[ERC-2159] Common chain metrics

ajsutton · June 27, 2019, 8:49pm

EIP: http://eips.ethereum.org/EIPS/eip-2159

I’ve found it very useful to be able to monitor a group of Pantheon nodes using Prometheus metrics and a Grafana dashboard (https://grafana.com/dashboards/10273 specifically). With Geth 1.9 also adding a Prometheus endpoint to expose its metrics, it seems like it would be worthwhile agreeing on standard names for a few of the core metrics like current chain height and peer count. It’s a minor thing but makes it easier to use a single dashboard to monitor nodes using different clients. I’ll write this up as an informational EIP if no-one screams too loudly.

Eth 2.0 an informative spec for metrics at https://github.com/ethereum/eth2.0-metrics/blob/master/metrics.md though I’m inclined to be even less prescriptive and basically just define the metrics, omitting anything about how to configure the client.

I’d suggest metrics for:

Current chain height: ethereum_block_number
Best known block number (similar to highestBlock from eth_syncing JSON-RPC but would be the current chain head when not syncing rather than null): ethereum_best_known_block_number
Current peer count: ethereum_peer_count

Them names for metrics around CPU and memory usage tend to be pretty standard so those metrics enable almost the entire dashboard I’ve been using which is a really nice overview.

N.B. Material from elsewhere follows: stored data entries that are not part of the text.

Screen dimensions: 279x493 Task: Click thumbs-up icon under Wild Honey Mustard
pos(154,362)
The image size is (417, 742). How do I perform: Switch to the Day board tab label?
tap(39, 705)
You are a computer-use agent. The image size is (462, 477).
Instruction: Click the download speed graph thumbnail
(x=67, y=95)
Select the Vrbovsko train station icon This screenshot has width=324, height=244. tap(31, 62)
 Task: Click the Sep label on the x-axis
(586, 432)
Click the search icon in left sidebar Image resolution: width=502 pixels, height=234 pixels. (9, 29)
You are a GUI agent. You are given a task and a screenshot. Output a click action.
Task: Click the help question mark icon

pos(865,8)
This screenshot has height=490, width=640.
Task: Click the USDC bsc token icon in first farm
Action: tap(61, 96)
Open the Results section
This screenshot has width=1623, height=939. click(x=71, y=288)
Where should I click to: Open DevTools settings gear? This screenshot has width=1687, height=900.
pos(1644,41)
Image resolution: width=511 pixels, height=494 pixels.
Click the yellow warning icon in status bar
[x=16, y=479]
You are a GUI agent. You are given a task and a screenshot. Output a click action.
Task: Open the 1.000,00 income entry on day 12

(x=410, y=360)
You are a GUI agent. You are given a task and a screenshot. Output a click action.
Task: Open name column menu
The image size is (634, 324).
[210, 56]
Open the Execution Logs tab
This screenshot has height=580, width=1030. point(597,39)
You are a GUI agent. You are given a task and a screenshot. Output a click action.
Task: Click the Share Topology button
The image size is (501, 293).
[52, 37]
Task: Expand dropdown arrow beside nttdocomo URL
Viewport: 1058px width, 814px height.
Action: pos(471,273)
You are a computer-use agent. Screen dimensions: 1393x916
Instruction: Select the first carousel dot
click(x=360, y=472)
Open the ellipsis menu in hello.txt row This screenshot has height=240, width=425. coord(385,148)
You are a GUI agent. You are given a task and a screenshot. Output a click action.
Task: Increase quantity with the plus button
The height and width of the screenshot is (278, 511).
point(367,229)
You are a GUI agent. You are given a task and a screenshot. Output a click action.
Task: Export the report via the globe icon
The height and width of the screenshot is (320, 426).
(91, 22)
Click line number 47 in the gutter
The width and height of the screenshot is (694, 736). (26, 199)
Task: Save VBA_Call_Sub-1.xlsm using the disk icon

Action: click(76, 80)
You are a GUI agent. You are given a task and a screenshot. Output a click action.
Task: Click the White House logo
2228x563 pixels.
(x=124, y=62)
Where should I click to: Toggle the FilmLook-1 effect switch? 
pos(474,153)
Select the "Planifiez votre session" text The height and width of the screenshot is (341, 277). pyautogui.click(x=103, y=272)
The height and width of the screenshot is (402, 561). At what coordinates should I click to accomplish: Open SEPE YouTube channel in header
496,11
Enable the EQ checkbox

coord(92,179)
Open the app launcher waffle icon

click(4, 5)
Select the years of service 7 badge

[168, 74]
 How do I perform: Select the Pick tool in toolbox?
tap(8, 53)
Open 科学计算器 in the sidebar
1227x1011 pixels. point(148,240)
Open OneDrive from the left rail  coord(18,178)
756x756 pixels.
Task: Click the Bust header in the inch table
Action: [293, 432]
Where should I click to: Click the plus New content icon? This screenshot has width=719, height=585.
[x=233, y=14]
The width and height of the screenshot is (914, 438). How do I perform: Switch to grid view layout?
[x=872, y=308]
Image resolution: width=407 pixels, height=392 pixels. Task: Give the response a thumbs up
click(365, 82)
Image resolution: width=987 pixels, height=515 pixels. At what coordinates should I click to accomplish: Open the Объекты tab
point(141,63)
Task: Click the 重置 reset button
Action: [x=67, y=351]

You can generate quite a useful dashboard with just those. There are also some for fast sync (pivot block, number of times pivot block change, downloaded world state, known world state remaining) which may be worth setting some standard names for even though they won’t apply to every client.

And there will always be a ton of very client specific metrics which we shouldn’t even attempt to standardise.

tkstanczak · June 28, 2019, 3:39pm

We have hundreds of metrics that we send from Nethermind to Prometheus. Will post the list here later so maybe they will be an inspiration for some more detailed tracking. Will be glad to see your lists too.

ajsutton · June 30, 2019, 6:55am

Pantheon publishes quite a few but currently doesn’t make any promises about any of them being stable. I think the ones above are the most useful to provide stable names for and making them consistent across clients would be useful. They are also the ones I’ve heard from clients are useful (or been directly requested by clients).

Other possible options are number of network messages received (by type), counts of different disconnect reasons but I think this are more likely to be used to work out why something isn’t going well rather than just the high level overview. Once you get to that level you’re well into client-specific land anyway.

Example Pantheon metrics from one deliberately very under-powered box are in https://gist.github.com/ajsutton/09535958828b4b2a1a1f7da8f8d865e2 if you’re interested.

ajsutton · July 1, 2019, 5:20am

Drafted an Informational EIP at: https://github.com/ethereum/EIPs/pull/2159

axic · July 1, 2019, 9:43pm

Left a question on the pull request:

So is this an ERC, Interface or Informational?

Is this proposing that clients when integrating with Prometheus should use the names below? What does integrating with Prometheus means?

In short: does this proposes something clients would implement or is this implemented by third parties when integrating a client into Prometheus?

ajsutton · July 1, 2019, 10:25pm

Thanks for the rapid review. I left this on the PR as well but for people following along here:

This is something that clients would implement, but exactly how they integrate with Prometheus is up to them - there are a few ways a client and Prometheus could be configured to work together and no real benefit in trying to standardise it.

What is useful is if a client is sending metrics to Prometheus (via whatever means), that these few properties have the same names and meanings. Then you can create a dashboard like https://grafana.com/api/dashboards/10273/images/6473/image to monitor groups of nodes.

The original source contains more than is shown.